Because if it’s not done we got issues like Uberroth, which is absolute dog-shit balancing implementation on a level not formerly seen in the genre with less then 1% of the people with high play-time even beating him… with no knowledge about individuals killing him but only times killed… meaning repeat kills from the same person are counted… and still it is below 1% total even.
As well as the balancing in campaign from Act 3 to 6, which is a snooze-festival for everyone, no matter new or old player, average joe or veteran sweatlord.
Access to power is the core part related to balancing.
You’re right, but doing so without anything else included (hence solely making it easier to achieve, no rework, just a pure buff) will cause balance to shift. It just moves the goalpost.
Moving the goalpost is not always bad, it’s done to adhere to the core audience you got in your game… but moving goalposts away from what your core audience is is nonsensical.
The issue isn’t with FP alone. Nor is it with drop-rate alone.
You gotta see the whole itemization route as a complete thing and dismantle the individual parts to see where the most effect would be done with any change. This seems hard to do but since it’s a step-by-step process and each has a friggin myriad of available options showcased in games over the decades even mixing and matching them together to achieve the right outcome has never been easier in the history of game-design.
I mean, yeah, I can see that definitely. That’s why I push regularly towards what the core audience of EHG was supposed to be with LE.
Not quite average joe but also not quite in-depth veteran of the genre. Below PoE, above Diablo.
Which is not upheld.
We got systems that are more stringent then PoE (crafting at the top level) which is utterly baffling. We got difficulty levels lower then D4 and we got at the same time difficulty levels above anything in any ARPG seen (Uberroth).
This is just a mess and EHG needs to fix their shit to be coherrent for a playerbase rather then this sloppy ‘catering to everyone’ crap they got going on involuntarily.
Why involuntarily? Because I don’t believe they actually know what their core audience is and wants. They came in as gamers without ever in-depth asking themselves what specific aspects make the game enjoyable not only for them but also people close to their own enjoyment. It feels like they try to cater to different groups willy-nilly as they have no clue about what they actually want.

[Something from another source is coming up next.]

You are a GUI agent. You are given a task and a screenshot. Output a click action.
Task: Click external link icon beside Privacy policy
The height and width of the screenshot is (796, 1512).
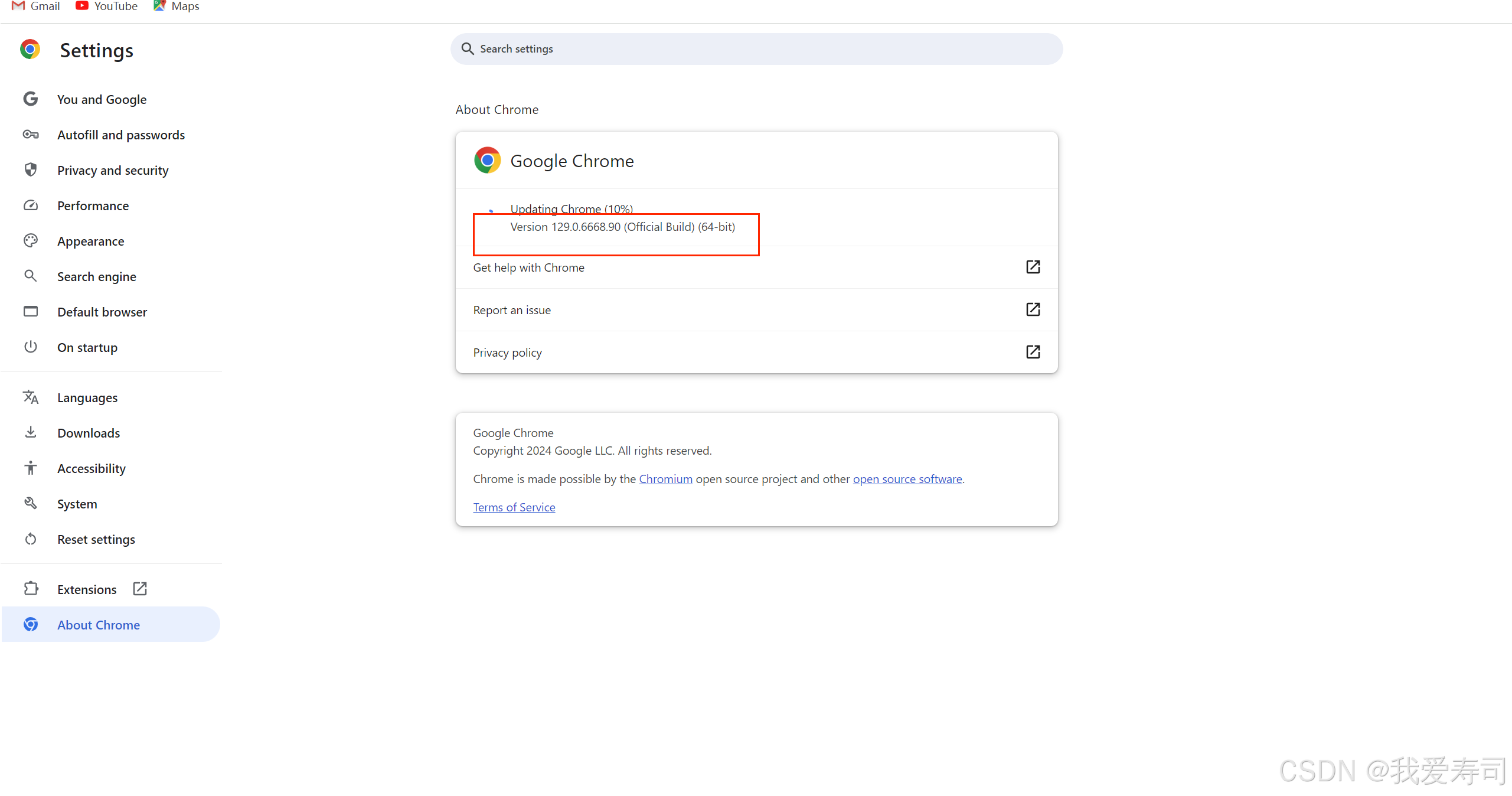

We can see it with MG, trading is a shitshow.
We can see it with Uberroth, that’s not ‘pinnacle content’ that’s just nonsense. I can handle pinnacle content with my bow-build - which is well known to be really bad survival-wise - in PoE, I can do it with severe effort with nearly every build. It’s vastly beyond the common player to get there… but there is a clear-cut road to achieve it. This is not the case in LE. Got a Jhelkor build? Forget thinking about Uberroth. Got a minion build? Forget about Uberroth. That’s just nonsensical design.